Drawing attention to the crypto market’s historical cycles, three of which have been fleshed out so far, Mahmudov noted that the key MA25, MA50, MA100, and MA200 were shifted “‘one level’ back with each cycle.” In fact, as depicted in the chart below (courtesy of Mahmudov), each multi-year market cycle, the importance of each MA level decreases, as averages pertaining to longer time frames takes their place.
And as such, Mahmudov remarked that just as the 200-week moving average was a level of utmost importance for BTC from 2015 to 2018, MA300 (and potentially MA400 too) will be integral lines to watch in the coming months.
Using his theory that the cryptocurrency market rhymes, not repeats, Mahmudov subsequently drew up an investment thesis for BTC in the coming months, citing historical trends, technical levels, and underlying fundamentals. As depicted above, the trader concluded that he expects that Bitcoin’s “steady support” will be found at an MA300 of around ~$2,400. However, he made it clear that Bitcoin could “wick down” to as low as MA350~400 in the $1,700 range, “due to past patterns and how particularly overstretched the 2017 bubble was.”
300 MA… What?
Although Mahmudov presumably had the best intentions in mind, the analyst’s use of the 300 moving average quickly made him take flak from his peers.
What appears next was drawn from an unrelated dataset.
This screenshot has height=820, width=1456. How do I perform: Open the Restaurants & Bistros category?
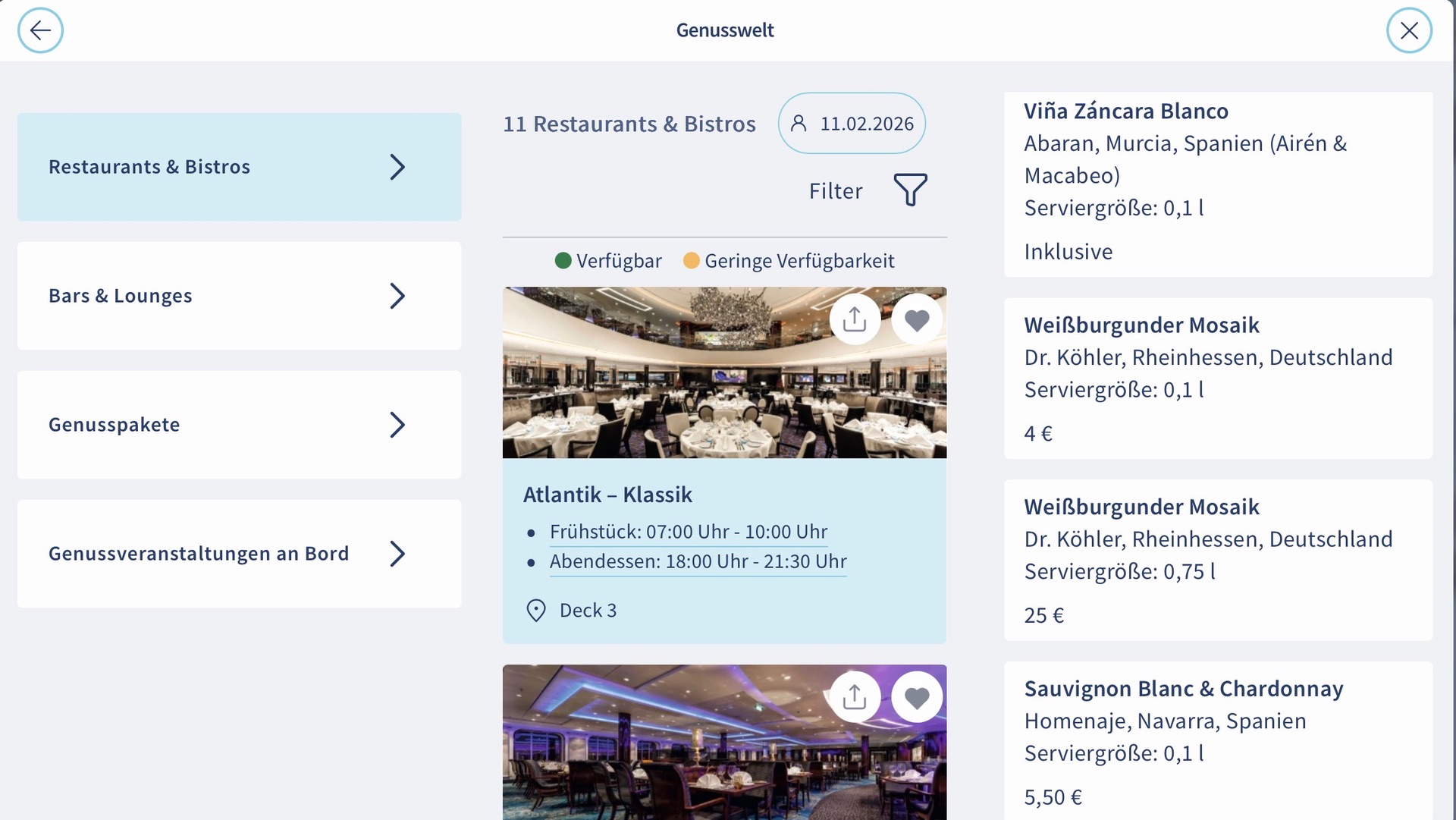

In response to Placeholder partner Chris Burniske’s quip on Mahmudov’s harrowing thread, Alex Krüger, a New York-based macro markets researcher, remarked, “300 MA, what a joke, only in crypto.” Four Aces echoed Krüger’s comment, noting that the 300 MA doesn’t have as much inherent importance as the 200 MA does.
Others cast Mahmudov’s use of obscure moving averages aside to note that the call for lower lows in and of itself could have holes, citing market psychology and traders’ inability to be right 100% of the time. Armin Van Bitcoin, a skeptic of much in the crypto industry, noted that the monumental run-up of 2017 saw Parabolic Trav, who capitulated, become a popular figure. By the same token, he noted that the bear market of 2018/2019 had Mahmudov, rhetorically asking the analyst when he would end his enamorment with issuing predictions.
While Mahmudov use of lesser-known technical levels was quickly lambasted, the bearish forecaster’s previous comments on this market may give his sub-$2,000 forecast a tad more credence. Per previous reports from NewsBTC, the trader recently confirmed that a long-term downtrend line for the aggregate value of all cryptocurrencies was hit for the eighth time in a row.
In even earlier tweets, Mahmudov established that “titanium level resistance” levels at $4,000 will disallow Bitcoin from breaking out convincingly, and could thus be stuck under $3,000 for months on end, potentially fall to as low as $1,800 before a trend reversal.
All this aside, Mahmudov seems bullish, even overly so, from a long-term point of view. In an interview with Tone Vays, one of Mahmudov’s fellow fervent crypto traders known for their (somewhat) inflammatory calls, Mahmudov remarked that he’s so bullish, that he wouldn’t spend the cryptocurrency for at least ten years, as the asset’s potential upside and asymmetric risk profile makes it nonsensical to use BTC at current rates.
The Tone Vays guest added that not only are cryptocurrencies like the Dotcom industry in 1994 — quite minuscule, but a potential for dramatic upside — but that there are trillions of dollars worth of equities that can flow into blockchain-based tokens over time.